Lucy: 3 out of 10

The trailer for Lucy that came out a few months ago was fun, at least the first time I saw it. The action looked sharp and stylish, the story seemed cheerfully bare-bones and perfunctory, and Luc Besson's direction and Scarlett Johansson's acting are generally joys to watch. The main downside was the focus on the "humans use only 10% of the human brain" myth, which grated like nails on a chalkboard; but I could still get behind it, if only that part was only being played up in the trailers.

Sadly, the trailer was not exaggerating. The movie really, truly commits to the 10% thing, and extrapolates it all the way up to transcendence and transubstantiation. And this plot contrivance undermines the story, with the story undermining the plot as well. All we're left with is some occasional nice action scenes and some good acting by Scarlet Johansson.

The general plot of the movie: Lucy (Johansson) is turned into an unwitting drug mule for an experimental drug. When the bag of drugs is broken while still inside of her, she gets super powers and starts to transcend. While mourning the loss of her humanity, she then tries to get more of the drug so that she can further transcend. Also, there are bad guys that are generally good at blowing things up that act as mere annoyances to Lucy. Lucy succeeds at transcending. Cue 2001 space baby.

To me, that sounds like a perfectly reasonable plot to an animated movie with about ten lines of subtitled dialogue. There's no real need to explain what's going on here, and any explanation will by necessity cut into the trippiness of the high concept by forcing us to answer questions that we shouldn't have needed to articulate in the first place.
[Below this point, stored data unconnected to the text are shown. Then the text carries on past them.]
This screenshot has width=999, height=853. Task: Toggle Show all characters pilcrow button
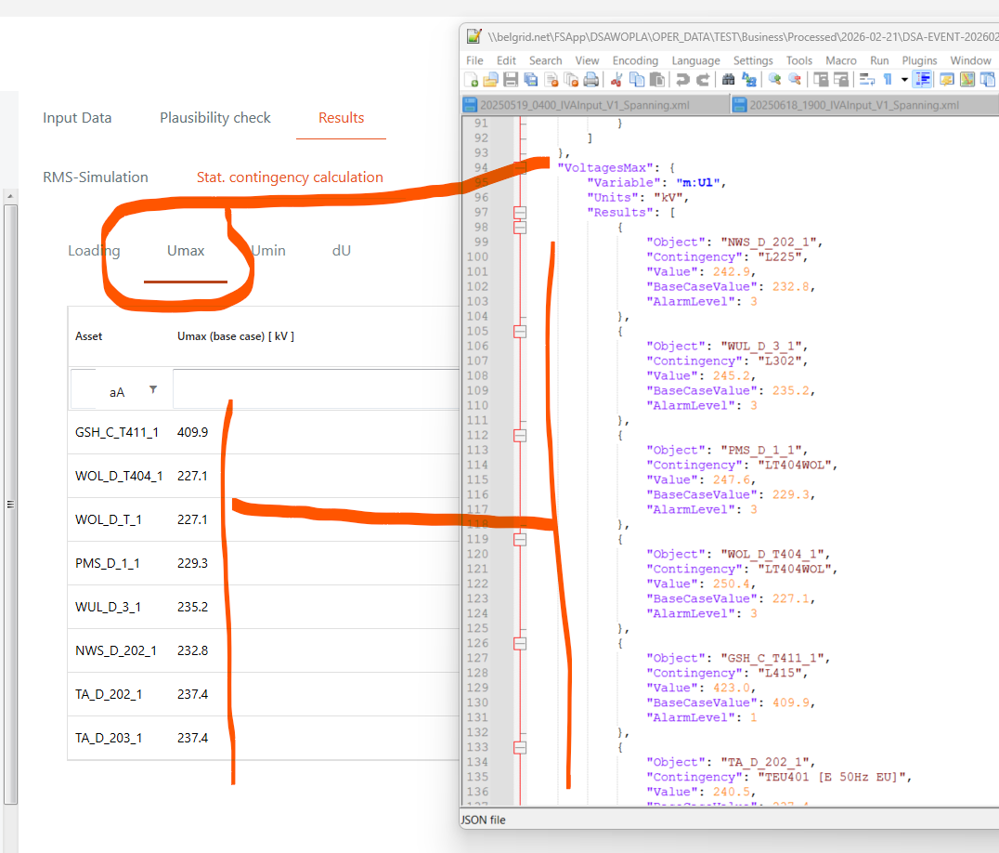(x=888, y=80)
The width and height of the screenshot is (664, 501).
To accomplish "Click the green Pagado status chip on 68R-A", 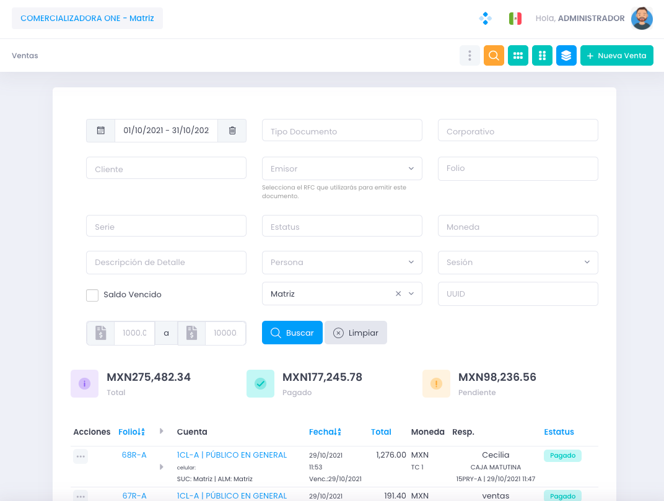I will coord(562,455).
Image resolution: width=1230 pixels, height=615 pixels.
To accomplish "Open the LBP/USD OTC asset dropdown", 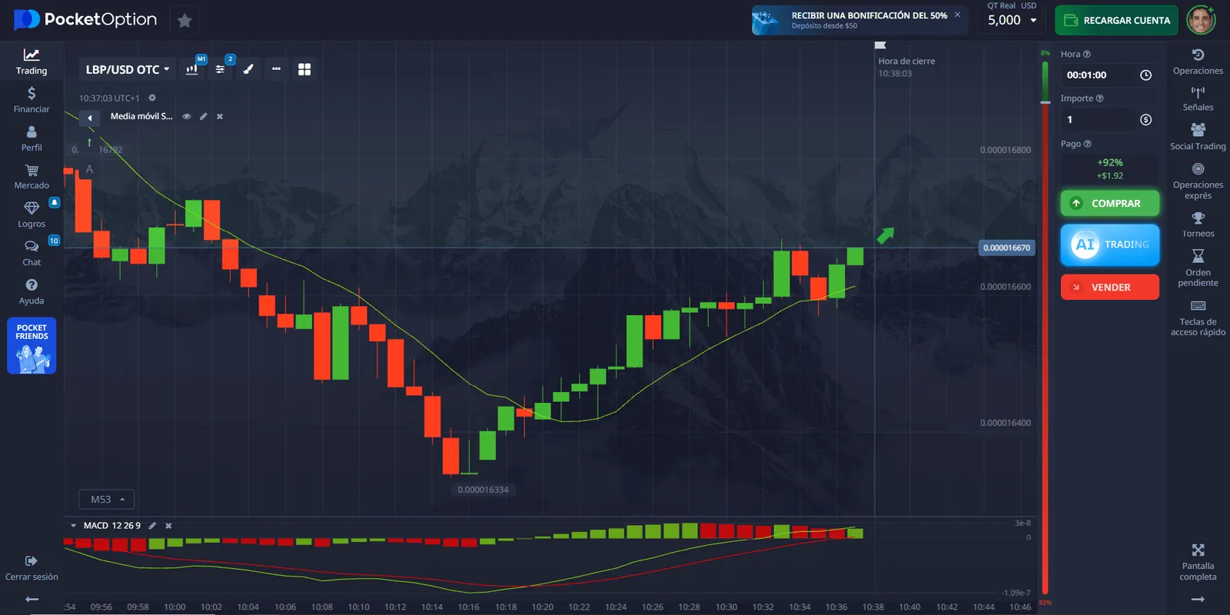I will 127,69.
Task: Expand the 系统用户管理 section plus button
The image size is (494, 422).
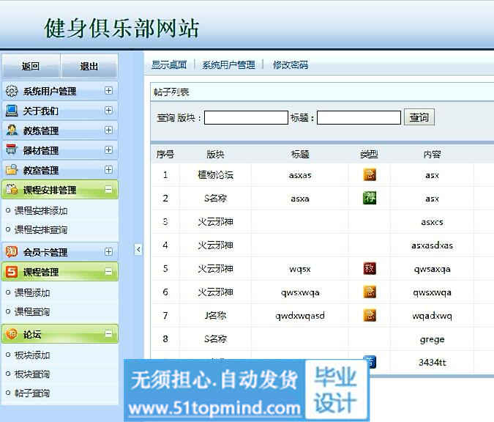Action: point(108,92)
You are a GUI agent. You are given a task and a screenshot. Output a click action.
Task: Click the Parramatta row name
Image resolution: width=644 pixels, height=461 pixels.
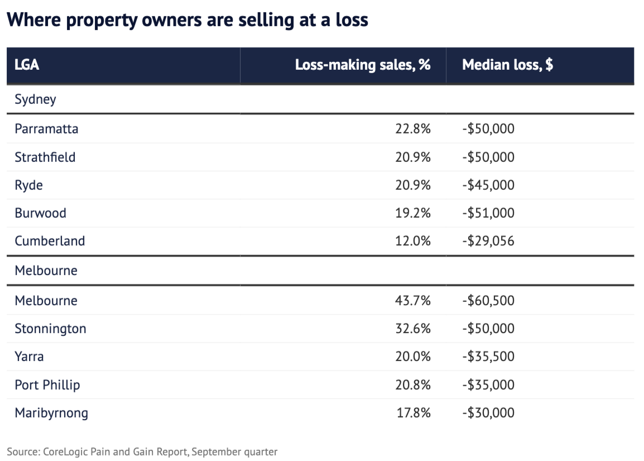(46, 129)
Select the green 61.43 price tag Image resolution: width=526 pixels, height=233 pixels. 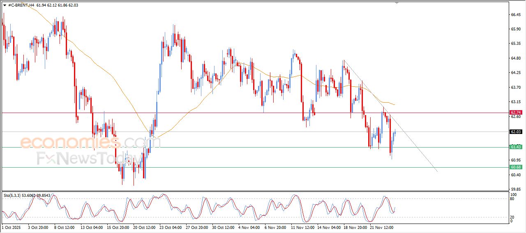point(516,147)
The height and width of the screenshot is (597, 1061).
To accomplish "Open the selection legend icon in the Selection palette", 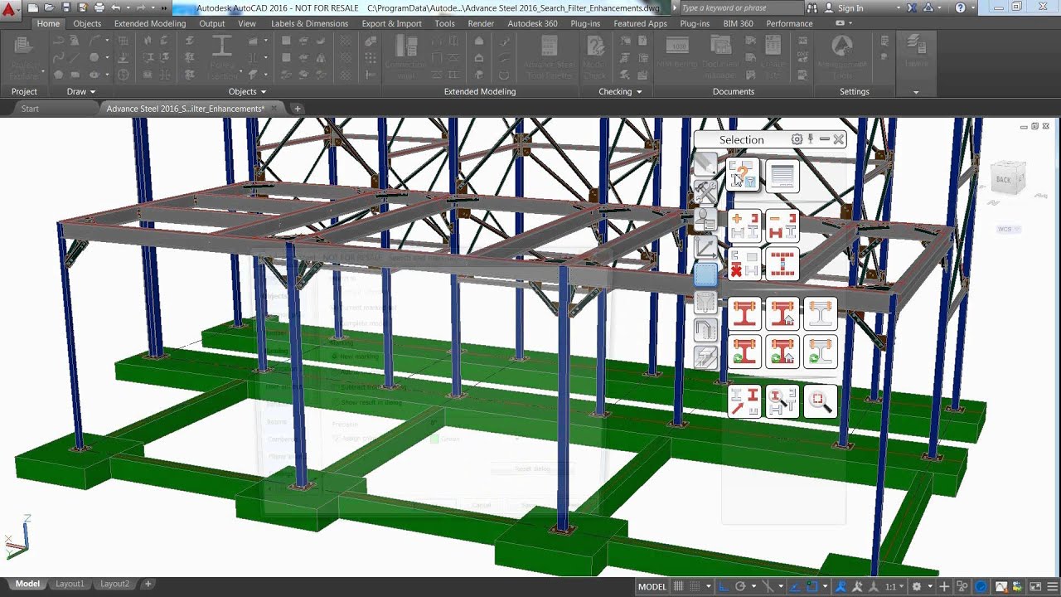I will [x=781, y=174].
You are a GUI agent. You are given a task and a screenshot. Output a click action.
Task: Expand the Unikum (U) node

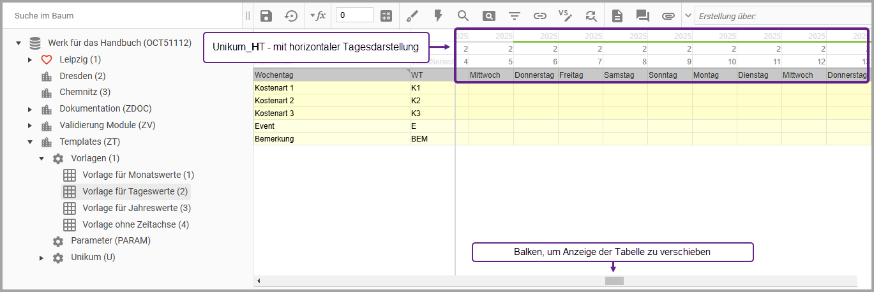[41, 258]
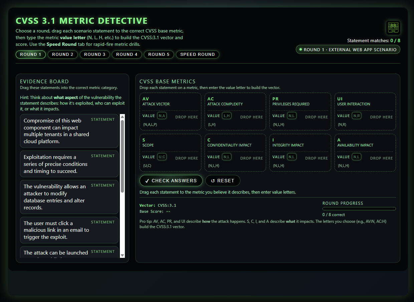Go to the Round 5 tab
414x302 pixels.
(x=159, y=55)
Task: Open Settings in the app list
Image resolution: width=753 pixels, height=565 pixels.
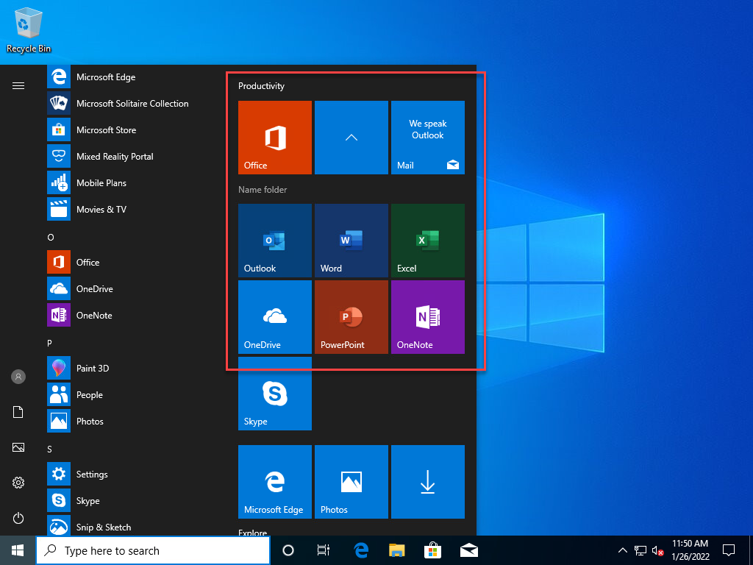Action: 92,475
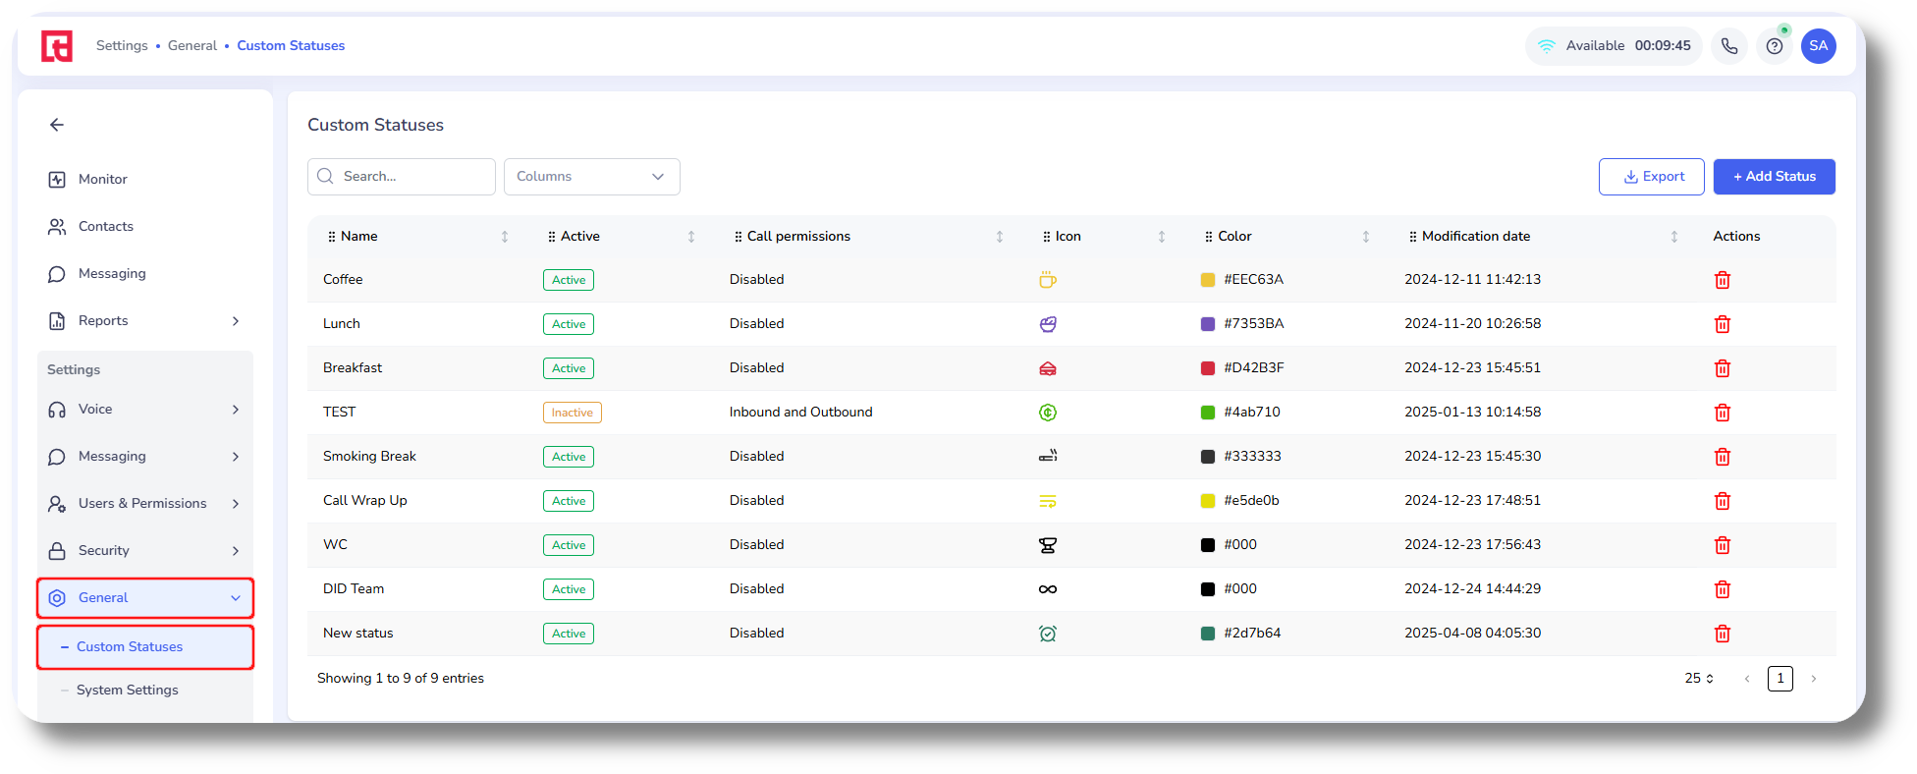The image size is (1917, 774).
Task: Expand Users & Permissions section
Action: click(x=144, y=504)
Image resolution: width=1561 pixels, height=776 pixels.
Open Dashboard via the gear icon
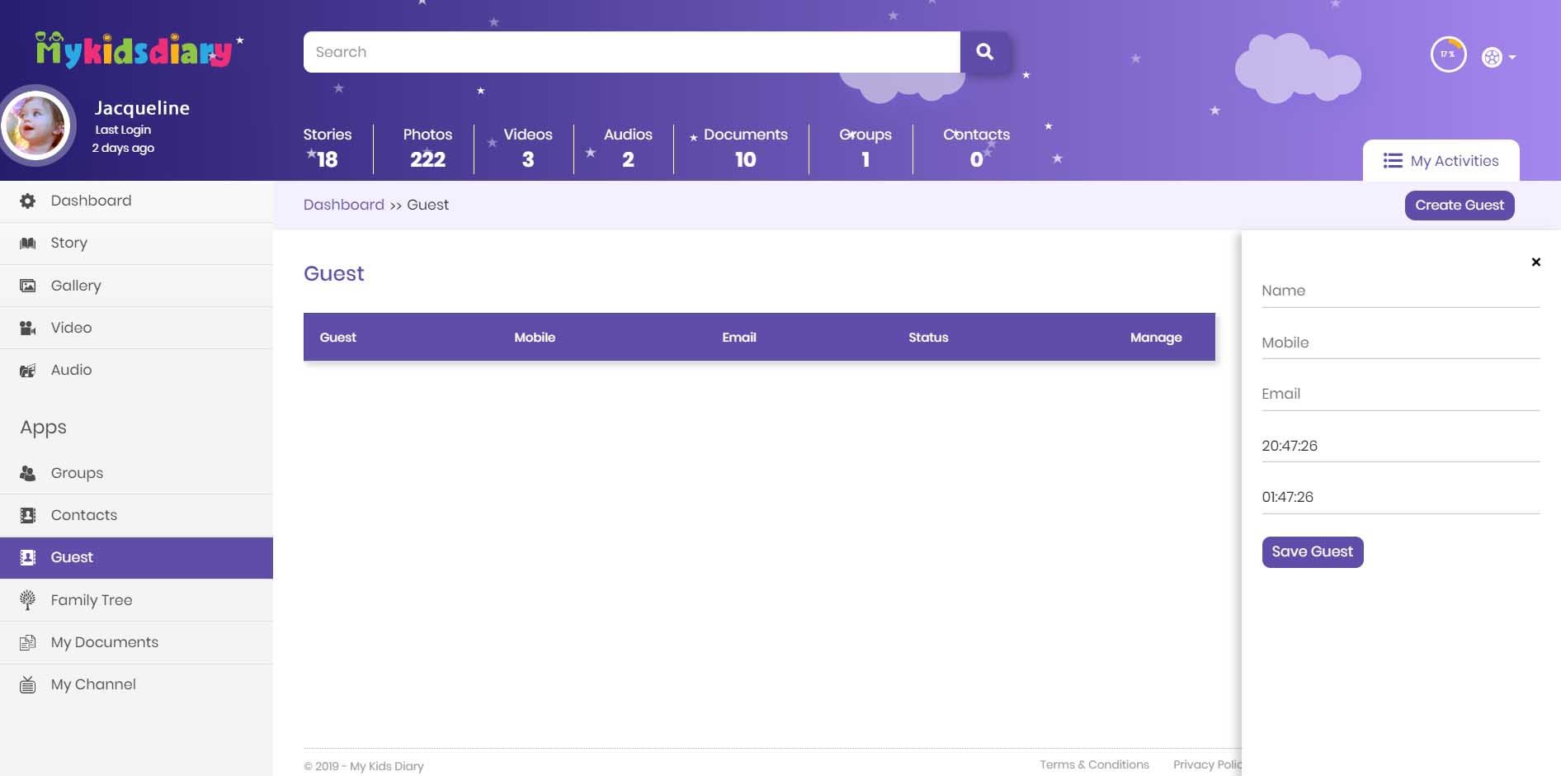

Unfortunately, Besson wanted to focus on that explanation. As such, he cast Morgan Freeman as a professor that specializes in human brain studies (psychologist? Biologist? I don't think we were told), and Freeman proceeds to explain Besson's thesis in detail. Humanity only uses 10-15% of its brain; dolphins use 20%, and that's how they can do echo-location; if we used more than that, we would be able to control our own bodies, the bodies of others, matter, energy, etc, each associated with a specific 5% mark. This all gets tied into evolution and immortal cells and information transfer and other pseudo-science.

By casting Freeman, Besson was forced to use him. And so we end up with the major sub-plot of the film, which involves Lucy coming to Paris to see him for, err, some reason. This ties into a bunch of other silly premises involving the other drug mules, the remarkably-determined bad guys, and something involving Lucy's need for exactly four bags of the drug (no more, no less), coincidentally the number of bags already shown on screen!

This sub-plot serves to undermine the otherwise-straightforward story. Conversely, the story undermines the sub-plot, which probably could have worked out if it wasn't in the service of a trippy action movie.

How about the action? At least some of the individual scenes were pretty and well-directed in isolation, including Lucy's break-out from captivity, the car-chase scene, and the start of the Bad Guy's final assault; but only the first of those scenes really fit into the story, and only the last one fit into the plot. (The car chase scene could have been excised from the movie without effecting either one, but it was at least striking!). But most of the action was fairly forgettable, especially compared to the trippy scenes happening around the action.

All in all, this whole movie felt half-formed and unfocused. I wish that Besson had committed to one type of movie or another, so that we might have ended up with something more interesting than a stylized mess.

Rating: 3 (out of 10)

By the way:

https://en.wikipedia.org/wiki/Ten_percent_of_brain_myth

Trailer Thoughts:

The next few months do not look good. The "highlight" trailer was for 50 Shades of Grey, which just looked terrible in all ways. Other listed movies included November Man, a spy thriller with a former James Bond protecting a former Bond Girl in a small black dress; Dracula Untold, a faux-deconstruction of the Dracula origin myth starring Bard the Bowman; The Judge, attempted Oscar-bait where Iron Man the Evil Defense Attorney must protect his estranged father (Robert Duval) from charges of vehicular murder; and No Good Deed, an Idris Elba home invasion movie that sets off my 'racist' alarm something fierce.

On the other hand, I do want to see Interstellar, because you probably can't go too wrong with Christopher Nolan doing sci-fi; the hated trailer-for-going-the-movies was for Guardians of the Galaxy, which looks like it's going to be lots of fun; and Kingsman: the Secret Service looks like it may understand the style-above-substance problem better than Lucy, at least. So the trailers weren't a complete loss (though I think it's safe to say that eight trailers is too many).